# Bear hunting questions



## PBH (Nov 7, 2007)

I know next to nothing about hunting bears with dogs. These are honest questions that I thought about while watching a chase this weekend. Hopefully some of you guys can help me out.

(it was quite exciting watching this chase unfold. For whatever reason, we found ourselves rooting for the bear. Maybe that's just the "rooting for the underdog" coming out...)


A. How do you know what you are chasing? I'm assuming the dogs will pick up scents of mountain lions and bears alike. So when hunting a bear, do you sometimes end up chasing lions (and vice versa)?

B. Similar to A: after treeing a less than desirable bear, how do you go about hunting again without the dogs just chasing the same bear again?

C. When chasing a sow and a cub, does the pair get separated? Do the dogs split up? Or will the sow stick with the cub no matter what? (we watched the sow and cub running together, but when the sow was tree'd there was no sign of the cub. We watched the sow come down from the tree, and never saw the cub. However, the next day we glassed the sow and cub together again...)

D. Can you shoot a sow? Can you tell the difference when they are tree'd (just by size?)?

▶ [WHAT THIS TASK INVOLVES]
Extend the bear hunting thread above, picking up right after its final question about shooting a sow.

▶ [SUPPLIED MATERIAL]
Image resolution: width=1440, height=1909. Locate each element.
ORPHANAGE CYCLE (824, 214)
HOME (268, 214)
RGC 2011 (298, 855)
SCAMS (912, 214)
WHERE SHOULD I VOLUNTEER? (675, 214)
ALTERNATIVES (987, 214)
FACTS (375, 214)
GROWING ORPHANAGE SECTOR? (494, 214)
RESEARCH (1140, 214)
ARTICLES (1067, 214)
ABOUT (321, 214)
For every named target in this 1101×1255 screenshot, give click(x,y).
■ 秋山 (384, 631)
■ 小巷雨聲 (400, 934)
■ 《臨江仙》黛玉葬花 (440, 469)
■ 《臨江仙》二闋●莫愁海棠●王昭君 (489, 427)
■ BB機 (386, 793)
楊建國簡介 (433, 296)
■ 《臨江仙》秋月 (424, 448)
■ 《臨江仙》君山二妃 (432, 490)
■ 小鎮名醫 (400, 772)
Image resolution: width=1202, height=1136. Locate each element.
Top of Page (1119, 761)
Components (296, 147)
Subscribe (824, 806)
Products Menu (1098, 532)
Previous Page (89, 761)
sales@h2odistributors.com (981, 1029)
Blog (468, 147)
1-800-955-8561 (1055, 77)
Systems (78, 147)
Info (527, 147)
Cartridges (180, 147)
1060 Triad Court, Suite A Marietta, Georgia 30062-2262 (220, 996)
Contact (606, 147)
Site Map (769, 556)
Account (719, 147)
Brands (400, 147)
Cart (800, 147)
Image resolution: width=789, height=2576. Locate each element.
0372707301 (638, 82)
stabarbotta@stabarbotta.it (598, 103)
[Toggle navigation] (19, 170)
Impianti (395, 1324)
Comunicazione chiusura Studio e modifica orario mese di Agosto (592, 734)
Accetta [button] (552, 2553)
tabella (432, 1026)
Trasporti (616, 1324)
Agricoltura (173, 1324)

▶ [WRITTEN ANSWER]
E. How often do the bears decide that they've had enough, and fight back?


----------



## Vanilla (Dec 11, 2009)

I can only answer D because I’ve had to do the bear orientation to buy bear points. 

You may not shoot a sow with a cub(s). It is illegal. 

The bear orientation goes about how to identify a sow vs a boar. Sows without cubs are legal to kill, but discouraged. (I think...) 

I have no idea how this plays out if sow/cub(s) get seperated by dogs or any of the other questions you asked.


----------



## Hunttilidrop (Jun 12, 2018)

A- the Houndsman can tell by the tracks. That’s usually how they get the dogs on a bear. Some dogs can rig a bear. (Smell it, then track it on their own). B- the Houndsman just move on looking for a different bear and sometimes end up chasing the same bear anyway.C- from my experience the sow with a cub will run her cub up a tree or hole or whatever then lead the dogs away. That’s why she was in such a hurry to get out of the tree once they leashed their dogs. To get back to her cub.E- the big boats do it a lot. Sometimes even just walking along with dogs in tow. Occasionally stopping to swat one around a bit and then continue on it’s way. Those hound dogs are relentless in their pursuit. I’ve seen them go in bear caves chasing. The Houndsman usually has to go in after them to get them out!😳


----------



## PBH (Nov 7, 2007)

thank you.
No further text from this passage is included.